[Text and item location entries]
....

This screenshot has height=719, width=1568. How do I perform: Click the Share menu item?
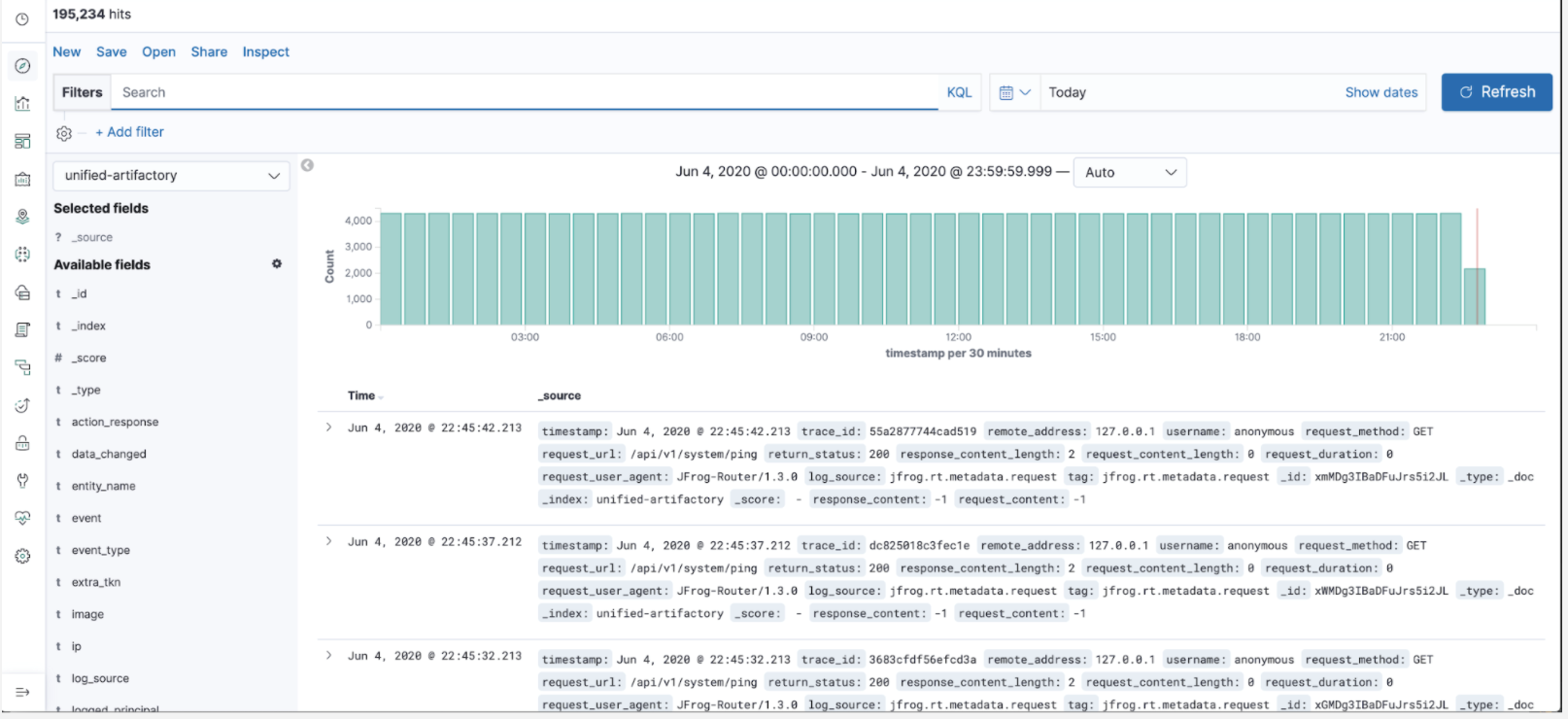pyautogui.click(x=209, y=51)
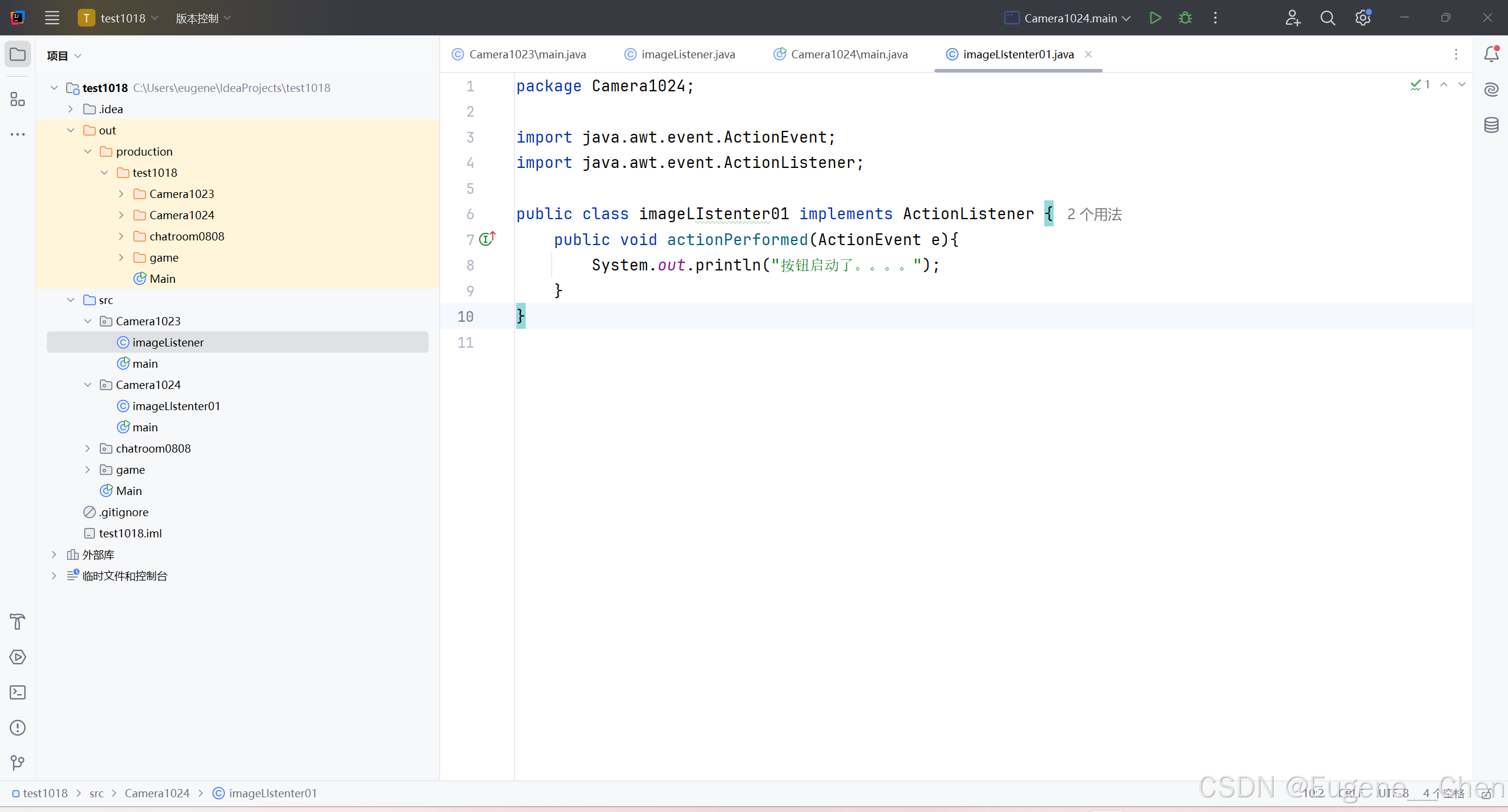The height and width of the screenshot is (812, 1508).
Task: Open the Build hammer tool window
Action: tap(18, 622)
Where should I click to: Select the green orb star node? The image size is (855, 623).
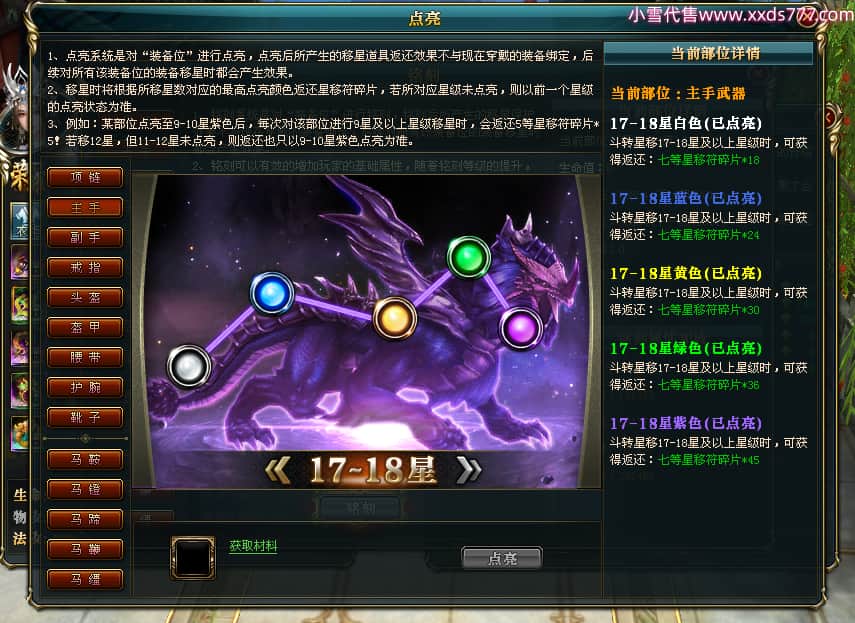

....

◆ Objective
Return every line of the listing above without any changes, and leave out the pictures.

◆ Answer for the task
This screenshot has height=719, width=1568. How do I perform: Click the Share menu item?
pyautogui.click(x=209, y=51)
The height and width of the screenshot is (812, 1508).
Task: Open the Build hammer tool window
Action: tap(18, 622)
Where should I click to: Select the green orb star node? The image size is (855, 623).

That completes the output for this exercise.